Investing.com - Oil prices flirted with bear market territory on Tuesday as intensifying risks of a global recession from trade tensions caused worries that demand for crude would inevitably be damaged.
New York-traded West Texas Intermediate crude futures fell 26 cents, or 0.5%, to $52.99 a barrel by 9:49 AM ET (13:49 GMT), while Brent crude futures, the benchmark for oil prices outside the U.S., traded down 37 cents, or 0.6%, to $60.91.
Earlier on Tuesday, U.S. crude and Brent both marked a more-than-20% decline from April highs, the definition of a bear market. At the time of writing, they were last down 20.1% and 19.4%, respectively. However, it's still within the comfort zone of many western oil companies. Royal Dutch Shell (LON:RDSa) said earlier Tuesday it can return $25 billion of capital to shareholders in the five years to 2025 if Brent stays at $60.
Escalating trade tensions, particularly between the U.S. and China, have pummeled crude prices as analysts warned that increasing tariffs could throttle demand faster than the likes of OPEC, Russia and U.S. shale drillers can cut back supply.
With no sign of relief in the trade dispute between Washington and Beijing, U.S. President Donald Trump brought the fight back to Mexico with plans to increase tariffs on Mexican goods steadily if it does not step up its game to stop immigrants illegally crossing the border.

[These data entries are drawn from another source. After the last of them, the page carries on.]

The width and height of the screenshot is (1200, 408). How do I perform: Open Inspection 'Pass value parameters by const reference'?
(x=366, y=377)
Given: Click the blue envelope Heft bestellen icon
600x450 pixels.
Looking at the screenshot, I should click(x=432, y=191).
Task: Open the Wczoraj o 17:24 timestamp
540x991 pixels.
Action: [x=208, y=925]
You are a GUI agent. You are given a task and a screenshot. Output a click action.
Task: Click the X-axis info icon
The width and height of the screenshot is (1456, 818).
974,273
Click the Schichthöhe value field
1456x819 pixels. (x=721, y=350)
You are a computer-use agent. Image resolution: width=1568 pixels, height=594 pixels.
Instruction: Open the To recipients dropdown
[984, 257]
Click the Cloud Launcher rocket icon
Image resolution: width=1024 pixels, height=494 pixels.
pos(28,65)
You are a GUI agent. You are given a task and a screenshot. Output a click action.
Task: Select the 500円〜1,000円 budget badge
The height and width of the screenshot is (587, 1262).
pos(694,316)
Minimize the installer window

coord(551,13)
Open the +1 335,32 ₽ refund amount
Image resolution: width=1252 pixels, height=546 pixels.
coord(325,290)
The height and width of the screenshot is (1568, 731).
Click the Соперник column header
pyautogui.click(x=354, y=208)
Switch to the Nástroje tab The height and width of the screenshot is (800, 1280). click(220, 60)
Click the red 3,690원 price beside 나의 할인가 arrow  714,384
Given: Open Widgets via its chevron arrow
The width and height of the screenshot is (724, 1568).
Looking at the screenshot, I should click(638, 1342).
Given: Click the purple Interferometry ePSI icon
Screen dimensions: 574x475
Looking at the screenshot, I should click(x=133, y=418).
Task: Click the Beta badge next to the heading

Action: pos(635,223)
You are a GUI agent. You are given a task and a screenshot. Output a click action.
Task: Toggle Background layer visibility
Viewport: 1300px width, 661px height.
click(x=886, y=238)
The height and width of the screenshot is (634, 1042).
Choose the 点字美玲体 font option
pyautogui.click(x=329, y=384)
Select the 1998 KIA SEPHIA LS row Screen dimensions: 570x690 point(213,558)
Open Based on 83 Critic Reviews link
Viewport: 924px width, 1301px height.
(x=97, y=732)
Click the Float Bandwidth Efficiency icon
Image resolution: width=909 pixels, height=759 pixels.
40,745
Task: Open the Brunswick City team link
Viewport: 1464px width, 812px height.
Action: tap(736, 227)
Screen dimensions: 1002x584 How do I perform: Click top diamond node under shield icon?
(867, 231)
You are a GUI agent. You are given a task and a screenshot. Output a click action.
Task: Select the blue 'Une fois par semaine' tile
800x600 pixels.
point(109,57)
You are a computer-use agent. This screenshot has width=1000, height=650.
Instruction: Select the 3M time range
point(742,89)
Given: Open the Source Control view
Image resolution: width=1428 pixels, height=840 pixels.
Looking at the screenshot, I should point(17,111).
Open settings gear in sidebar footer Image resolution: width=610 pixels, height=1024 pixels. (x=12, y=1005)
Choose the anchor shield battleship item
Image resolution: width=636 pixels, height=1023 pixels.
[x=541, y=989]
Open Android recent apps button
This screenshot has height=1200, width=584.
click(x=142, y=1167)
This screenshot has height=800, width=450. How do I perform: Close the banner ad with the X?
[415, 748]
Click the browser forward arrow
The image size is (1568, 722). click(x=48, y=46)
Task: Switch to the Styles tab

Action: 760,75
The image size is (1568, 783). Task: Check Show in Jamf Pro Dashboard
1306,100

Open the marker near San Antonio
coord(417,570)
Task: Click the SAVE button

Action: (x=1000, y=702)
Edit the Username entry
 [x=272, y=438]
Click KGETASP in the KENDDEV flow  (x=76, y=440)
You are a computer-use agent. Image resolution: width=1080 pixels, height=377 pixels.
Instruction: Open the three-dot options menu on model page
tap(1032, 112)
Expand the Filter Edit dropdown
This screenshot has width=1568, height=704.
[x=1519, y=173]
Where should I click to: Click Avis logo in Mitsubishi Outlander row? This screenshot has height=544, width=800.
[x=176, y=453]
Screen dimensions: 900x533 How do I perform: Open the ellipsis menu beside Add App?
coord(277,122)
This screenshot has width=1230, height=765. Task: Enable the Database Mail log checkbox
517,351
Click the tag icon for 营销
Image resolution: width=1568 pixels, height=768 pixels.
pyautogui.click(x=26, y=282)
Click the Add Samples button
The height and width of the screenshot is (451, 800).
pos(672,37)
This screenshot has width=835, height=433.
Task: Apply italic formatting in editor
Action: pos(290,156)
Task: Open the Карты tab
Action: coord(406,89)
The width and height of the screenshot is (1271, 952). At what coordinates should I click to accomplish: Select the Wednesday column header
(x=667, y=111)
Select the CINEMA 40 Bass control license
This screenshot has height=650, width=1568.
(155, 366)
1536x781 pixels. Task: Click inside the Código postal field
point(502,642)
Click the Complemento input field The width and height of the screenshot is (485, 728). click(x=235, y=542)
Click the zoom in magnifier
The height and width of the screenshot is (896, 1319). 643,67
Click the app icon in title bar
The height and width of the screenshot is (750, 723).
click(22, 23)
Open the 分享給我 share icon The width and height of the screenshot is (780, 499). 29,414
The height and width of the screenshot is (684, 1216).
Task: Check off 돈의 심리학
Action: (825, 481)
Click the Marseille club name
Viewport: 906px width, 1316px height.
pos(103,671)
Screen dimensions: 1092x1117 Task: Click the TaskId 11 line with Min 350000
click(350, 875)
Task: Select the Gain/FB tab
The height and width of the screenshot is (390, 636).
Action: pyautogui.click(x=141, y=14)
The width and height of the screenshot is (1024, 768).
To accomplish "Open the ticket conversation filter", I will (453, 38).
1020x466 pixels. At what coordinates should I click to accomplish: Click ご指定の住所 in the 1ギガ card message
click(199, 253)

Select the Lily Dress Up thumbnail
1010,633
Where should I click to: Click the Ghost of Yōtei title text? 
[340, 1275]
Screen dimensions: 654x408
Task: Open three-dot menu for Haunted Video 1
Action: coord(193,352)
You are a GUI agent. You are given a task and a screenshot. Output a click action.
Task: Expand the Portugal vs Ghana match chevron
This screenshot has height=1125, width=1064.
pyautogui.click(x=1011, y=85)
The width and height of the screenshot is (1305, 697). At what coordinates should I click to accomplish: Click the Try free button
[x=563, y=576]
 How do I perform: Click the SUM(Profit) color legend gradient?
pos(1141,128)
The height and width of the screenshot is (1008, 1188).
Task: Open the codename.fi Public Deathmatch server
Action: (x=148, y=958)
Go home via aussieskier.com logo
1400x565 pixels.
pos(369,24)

Tightening supply from the OPEC-led production cut agreement and U.S. sanctions on Iran and Venezuela had spurred a rally since the beginning of the year, but demand pressures have been building on economic concerns, leading oil to its worst monthly performance in six months in May.
The sell-off will support arguments for extending the output restraint deal when OPEC, Russia and others meet to review it on June 25-26.
“Can OPEC’s voice alone rise above the ‘noise’ of the trade wars in the market now?” said Investing.com senior commodity analyst Barani Krishnan. “The June 25 event is one that oil bulls hope will plug the current selloff in the market, and restore at least some of the gains lost over the past month.”
In other energy trading, gasoline futures slid 1.8% at $1.7100 a gallon by 9:56 AM ET (13:56 GMT), while heating oil traded down 0.3% at $1.8016 a gallon.
Lastly, natural gas futures traded up 0.6% at $2.418 per million British thermal unit.